Their angst and anger poured out on December 25, when the Brahmin leaders met central minister Dharmendra Pradhan who is overall in charge of the state elections. Attended by the MPs (barring Ajay Mishra Teni who is in disgrace after the killing of farmers in Lakhimpur Kheri, his constituency, for which his son, Ashish Mishra, is the principal accused and in jail), state cabinet ministers Shrikant Sharma, Brajesh Pathak and Jitin Prasada as well as Rajasthan Governor Kalraj Mishra—who is still regarded as the only significant Brahmin leader of UP—and Laxmikant Vajpayee, the former UP BJP president, the representatives stressed that under Yogi Adityanath, the chief minister who is a Rajput, a perception had gained currency that the BJP was “anti-Brahmin”. Some delegated emphasised that the BJP was bereft of a “Brahmin face” despite appointing five ministers from the community.

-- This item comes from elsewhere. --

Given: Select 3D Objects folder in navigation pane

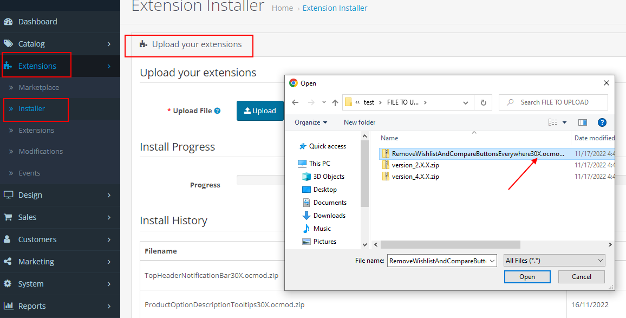Looking at the screenshot, I should 328,177.
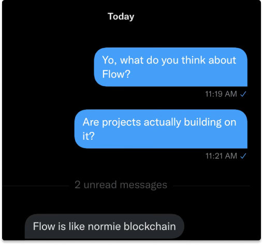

The BJP set up a four-member panel, led by Shiv Pratap Shukla, a Rajya Sabha MP from Gorakhpur and a long-standing Adityanath rival, Gautam Buddh Nagar MP Mahesh Sharma, and state leaders Abhijat Mishra and Ram Mokariya. The committee’s mandate was to “correct” the “Opposition-inspired misconceptions” about the BJP’s “unfairness” towards Brahmins, highlight the construction of the Ram temple and the Kashi Vishwanath corridor as “evidence” of the party’s “unwavering commitment towards Hindutva”, and reach out to the “disgruntled” Brahmin “netas” in the Samajwadi Party (SP) and Bahujan Samaj Party (BSP). The last task was considered significant because over the last few months, the SP attracted a bevy of Brahmin leaders from east and central UP into its fold. Prominent among the inductees was Hari Shankar Tiwari and his sons, Vijay Shankar and Kushal from Chillupar in the Gorakhpur region. Hari Shankar was among the original “bahubalis” of the east who spent long years in the Congress, before switching over to the BSP. The SP also drew in a former MP Rakesh Pandey whose son, Ritesh Pandey, was elected from Ambedkar Nagar in the Lok Sabha polls on a BSP ticket and Digvijay Narayan alias Jai Chaubey, a sitting BJP legislator from Khalilabad. These entrants added to the SP’s Brahmin bench strength because its only known upper caste face was Mata Prasad Pandey, a former assembly Speaker.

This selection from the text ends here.